Many people have heard of tennis elbow, a type of inflammation that results from repetitive motion like swinging a tennis racket. But golfer’s elbow? This is a joke, right? Is it just another term to use for the original condition related to tennis? Interestingly, it’s not. If you’re a golfer and you’re starting to notice some pain on the inside of your elbow, you may want to take note of the information we’ll cover in today’s blog.
What is Golfer’s Elbow?
This type of tendonitis affects the tendon where the muscles of the forearm connect to the bone. Like tennis elbow, this condition results from overuse and repetitively making the same motion with the arm. With that, we should mention that it’s possible to have golfer’s elbow even if you’ve never swung a club. It all comes down to some type of repetition that irritations the bony protrusion at the outside of the inner elbow. When you look at the bend in your elbow, this protrusion is to the left. Golfer’s elbow can be very painful. Fortunately, it can be treated relatively easily.
What are the Symptoms of Golfer’s Elbow?
The most common sign of this type of elbow tendonitis is pain at the inner part of the elbow. This pain may radiate down into the forearm or even down to the hand. It is not uncommon for a person with golfer’s elbow to experience weakness in the arm or hand, stiffness around the elbow, tingling, or numbness. These symptoms may build gradually or may come on suddenly and acutely. It may be painful or difficult to make a fist and to grasp objects. While pain is common, significant stiffness and swelling are not. If these symptoms occur and a fever develops, a more serious problem may be occurring and a prompt medical evaluation should be arranged.
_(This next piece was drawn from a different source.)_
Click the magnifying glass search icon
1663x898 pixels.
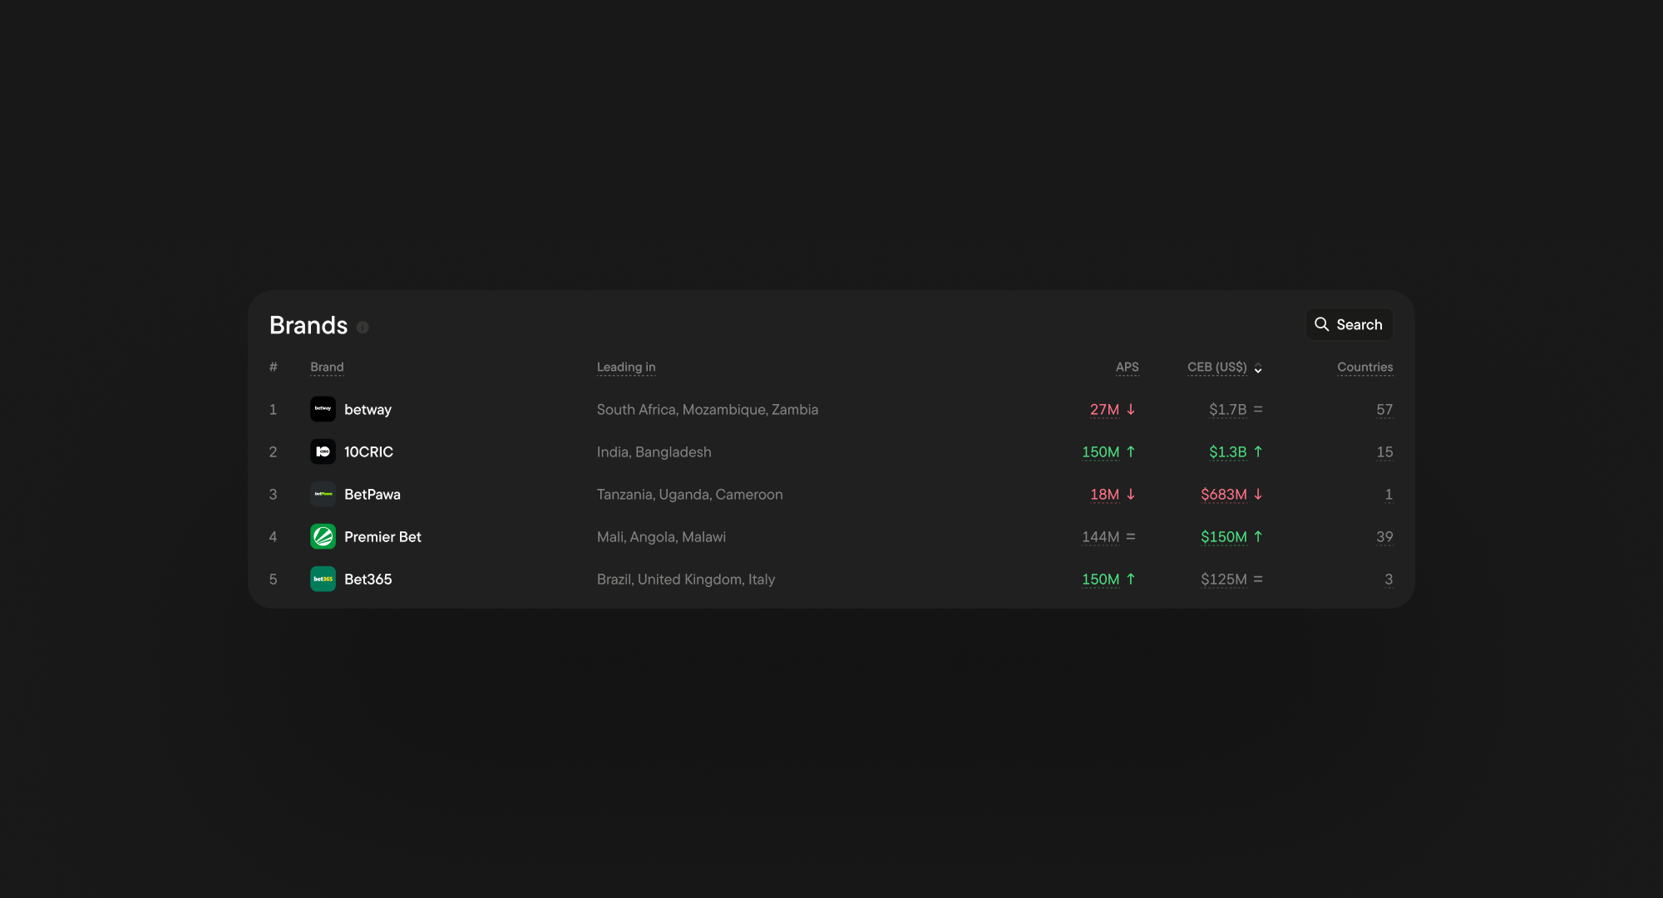(x=1322, y=324)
Treating Golfer’s Elbow at Home
If you are exhibiting signs of golfer’s elbow, your first course of action will need to be that you stay off the course for some time. Over-the-counter anti-inflammatory medication like ibuprofen can be taken as directed for pain and stiffness. You may also apply an ice pack to the area of pain for short periods of time; 10 to 15 minutes every few hours, to mitigate pain. If these tactics do not help improve comfort and mobility after about a week, schedule a consultation with an orthopedic specialist. Don’t worry! We’ll let you know right now that surgery is rarely the solution for golfer’s elbow.
How Does a Doctor Treat Golfer’s Elbow?
If you visit Orthopedic Associates of Long Island, you can expect your doctor to ask questions about your injury, daily activities, and medical history. A thorough examination of the elbow, arm, and hand will be conducted, and the doctor may order x-rays to make sure that all of the bones in and around the joint are intact. The information that you provide to your doctor is paramount to reaching an accurate diagnosis and treatment plan for your symptoms. Remember, we call it golfer’s elbow but elbow tendonitis may be caused or exacerbated by several factors, including your type of work, your workout routine, and more.
Most often, doctors recommend rest, ice, medication, and gentle exercise to reduce inflammation and restore optimal function to the elbow and arm. Exercises may be done with the help of a formal physical therapy program and may focus on strengthening the forearm and also improving flexibility. In addition to helping rehabilitate the elbow, physical therapy can also decrease the risk of future tendonitis by improving posture and functional movement.